The exercise
Swap "tab" for "panel" in the lines starting with the line containing "Switch to the Multi-Section tab" and going on through the line containing "point(435,294)", keeping everything else unchanged. Give only those lines, without the pictures.

Records for this exercise

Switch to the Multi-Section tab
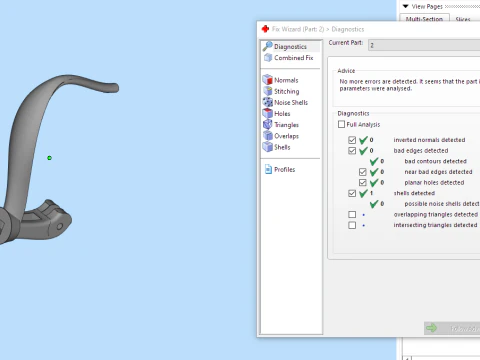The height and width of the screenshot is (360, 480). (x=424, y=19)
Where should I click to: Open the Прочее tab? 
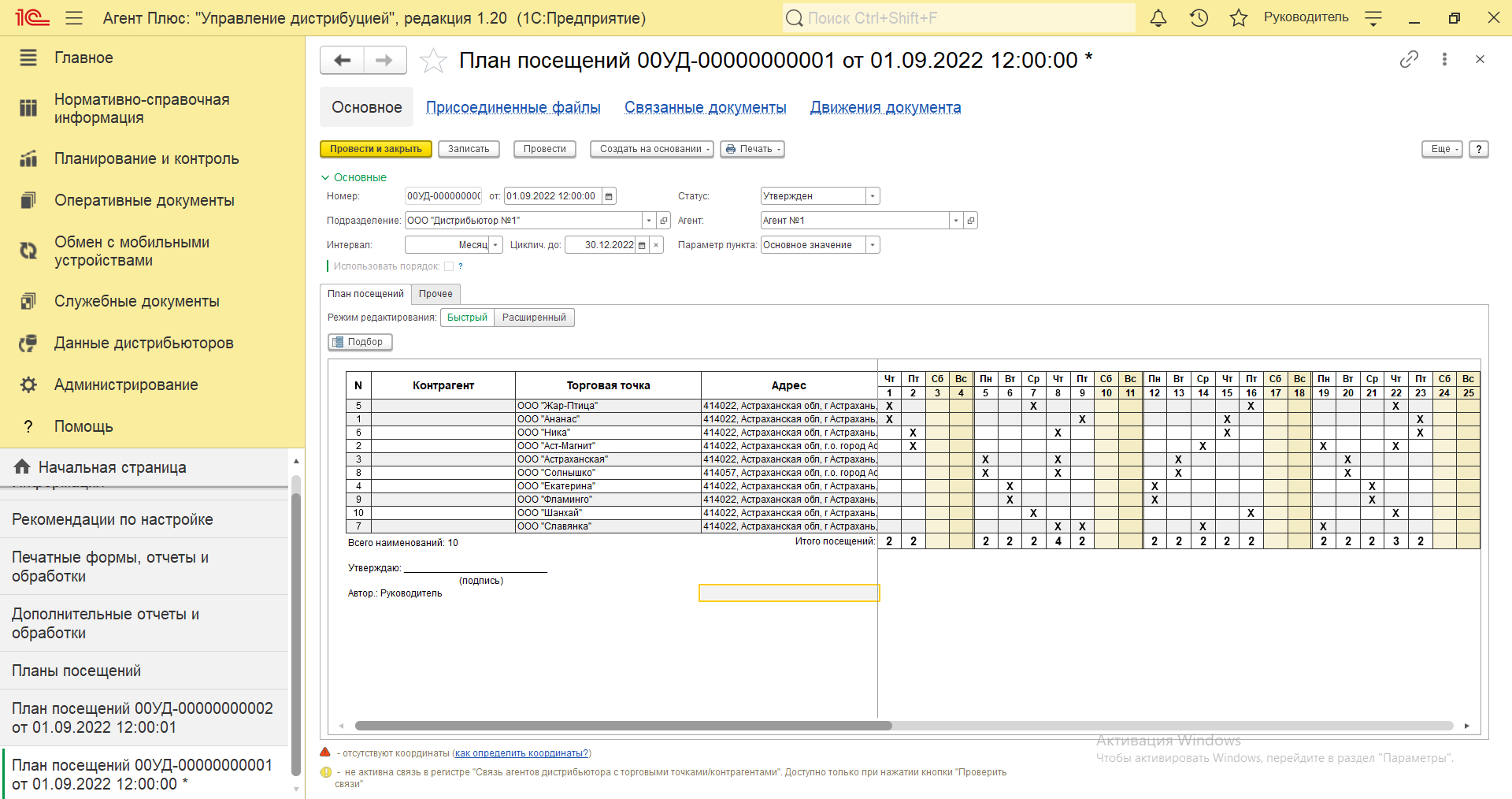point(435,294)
--
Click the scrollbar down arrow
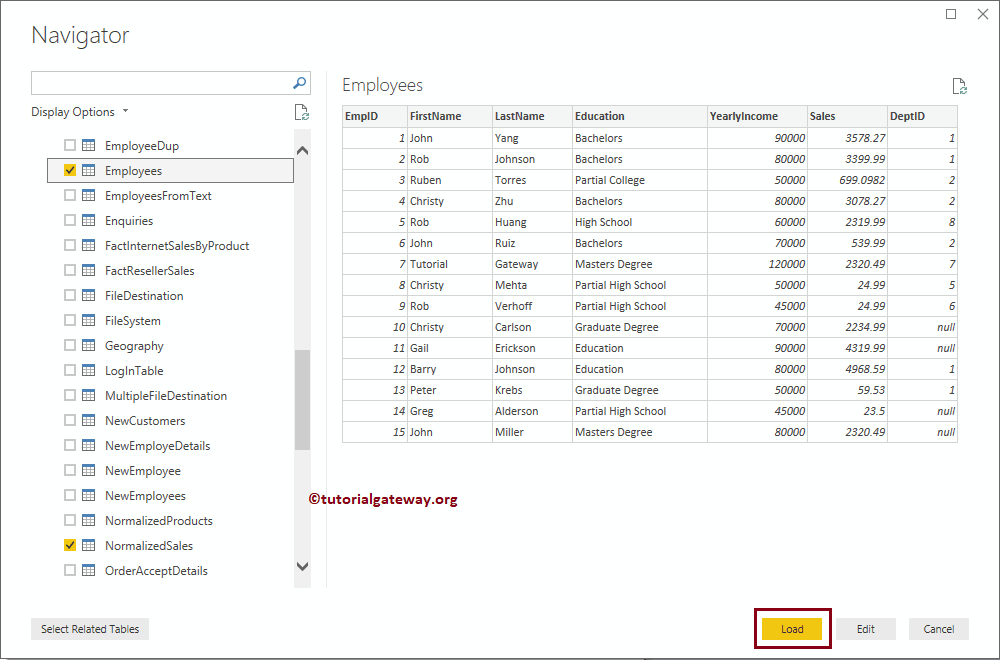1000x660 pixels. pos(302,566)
==
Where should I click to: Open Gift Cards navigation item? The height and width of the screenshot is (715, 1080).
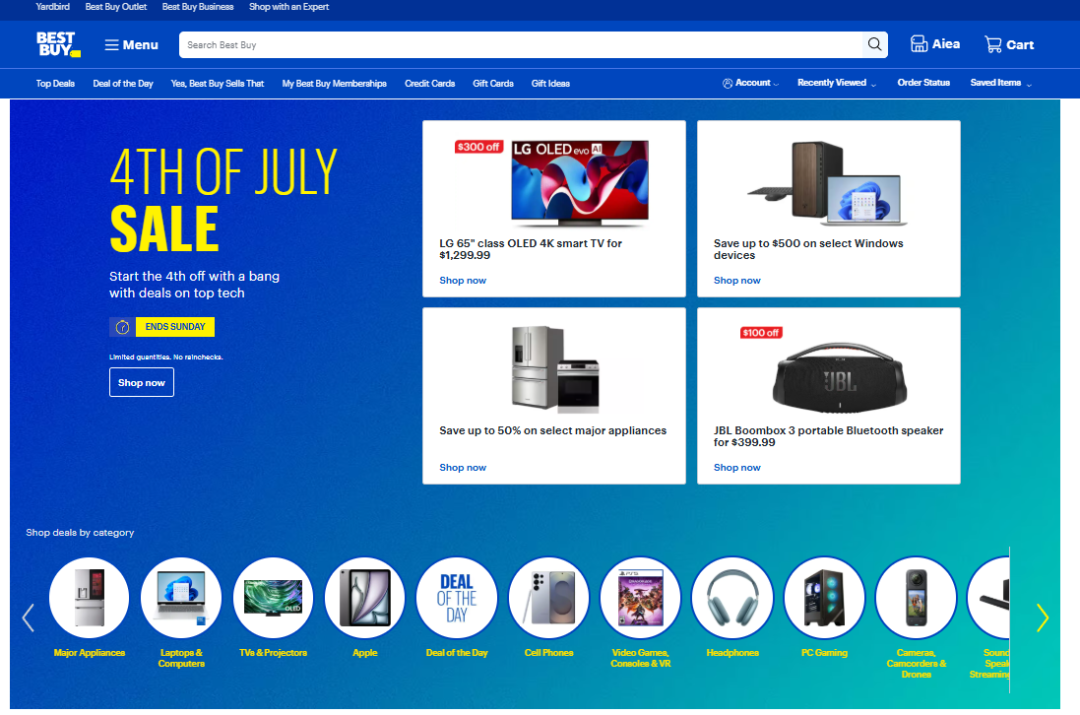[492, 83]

Exercise response
Switch to the Multi-Section panel
The height and width of the screenshot is (360, 480). (x=424, y=19)
Where should I click to: Open the Прочее panel? 
point(435,294)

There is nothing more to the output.